Gordon Comstock, Mar 22 2001

       So, egnor, if I read your last paragraph correctly, you're saying the inventor of this idea might as well just scan trees, or their neighbor's vegetable garden instead of an exotic fishtank, right?
PotatoStew, Mar 22 2001

       What susen said.
iuvare, Mar 22 2001

       Yes, PotatoStew, that's right.
egnor, Mar 22 2001

       Practice Random Acts Of Scanning And Senseless Acts Of Crypography
thumbwax, Mar 22 2001

       Or, with a sufficiently sensitive instrument, random floating dust particles in the air could be scanned... random numbers could literally be pulled out of thin air.
PotatoStew, Mar 22 2001

       iuvare+susen: Random numbers are used for cryptography (ie allowing you to perform secure transactions over the net). They`re also used, bizarrely enough, for some pretty mundane operations, such as sorting numbers quickly (using the Quicksort algorithm), which you`ll appreciate if you use (directly or indirectly) large databases.
Pallex, Jun 11 2001

       In a world of automation we need to solve the 'long stick' design problem. How about we borrow one of the surveillance satellites from the US government, and tinker with the software so that it can read barcodes. This method allows the satellite to locate a zebra from space, read the barcode and beam the signal down to the place where the random number is needed most.   

       Of course, there is always the possibility that you could select the same zebra. And as we can't randomly choose a zebra then the only solution seems to be that we destroy the zebra after use. However, a counter argument may be that possibly the zebra population would decrease to 0 in a day! should we worry about selecting the same zebra again, because the lines of the zebra are not linear. And what are the chances of scanning the same area of the zebra? fairly small if you take the fact that the earth is rotating. Of course this means that the satellite could NOT be geostationary, cause they circle the earth on a non linear orbit.
u8djf, Sep 19 2001

       Since most zebra (not in zoos) are in Africa, I'm not sure a random orbit for the satellite would be appropriate.
phoenix, Sep 19 2001

       Humans have random number generators built in. 0 9 44 81 36 123 18 62 457 92. Why exactly do we need to extract random numbers from zebras?
Bukkakinator, Jun 26 2008

       //Why exactly do we need to extract random numbers from zebras// Because humans are crap at random number generation. For example, your sequence clusters strongly between 0 and 100 (despite extending as high as 457), and has no consecutive numbers with the same last digit. It also tends to oscillate (large/small/large), avoiding successive close numbers or trends. It also favours alternating odd and even numbers.   
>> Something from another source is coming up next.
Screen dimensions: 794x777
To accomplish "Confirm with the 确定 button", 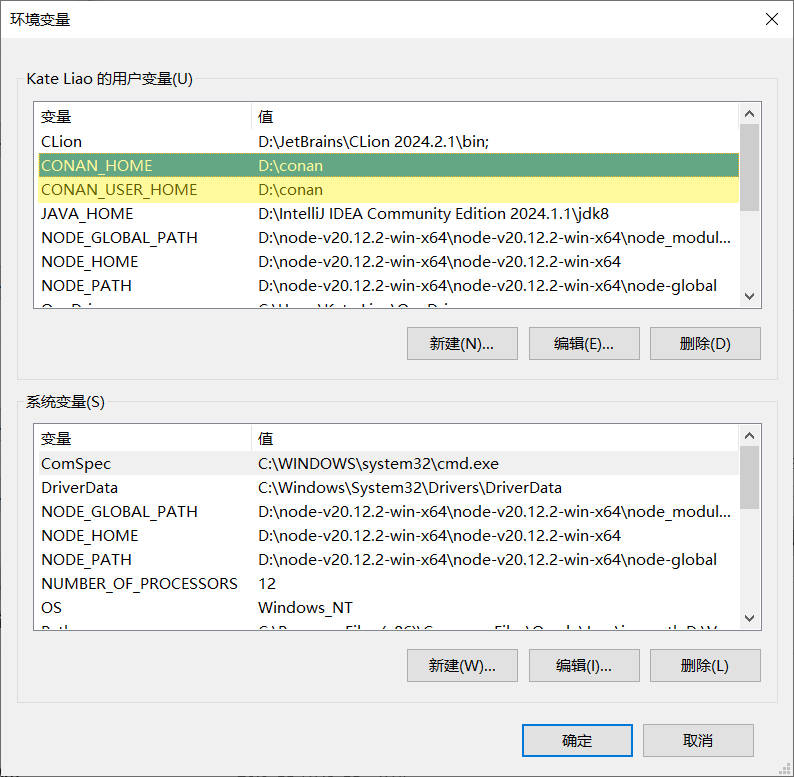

       Human beings are simply incapable of avoiding patterns.
MaxwellBuchanan, Jun 26 2008

       ...or sometimes too good at avoiding patterns. For example no one chooses 1, 2, 3, 4, 5, 6 as their lottery numbers, despite it being just as likely to come up as any other random choice of lottery numbers.
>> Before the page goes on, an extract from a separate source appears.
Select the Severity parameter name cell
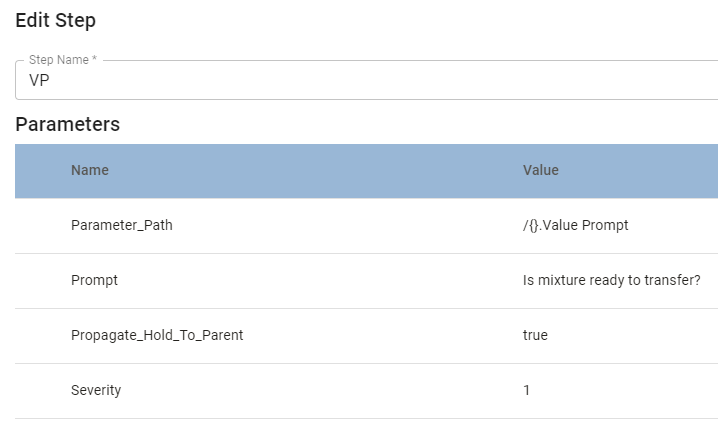(x=96, y=390)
The problem with the zebras idea is separating the randomness from the order. So the number of stripes a zebra has on its back, and the thickness of those stripes are, in fact, not random. They probably form a bell-curve-like distribution within a smallish range. If you know the precise shape of this distribution, you can extract a random number from the location of any specific zebra within this range, but that's a big "if".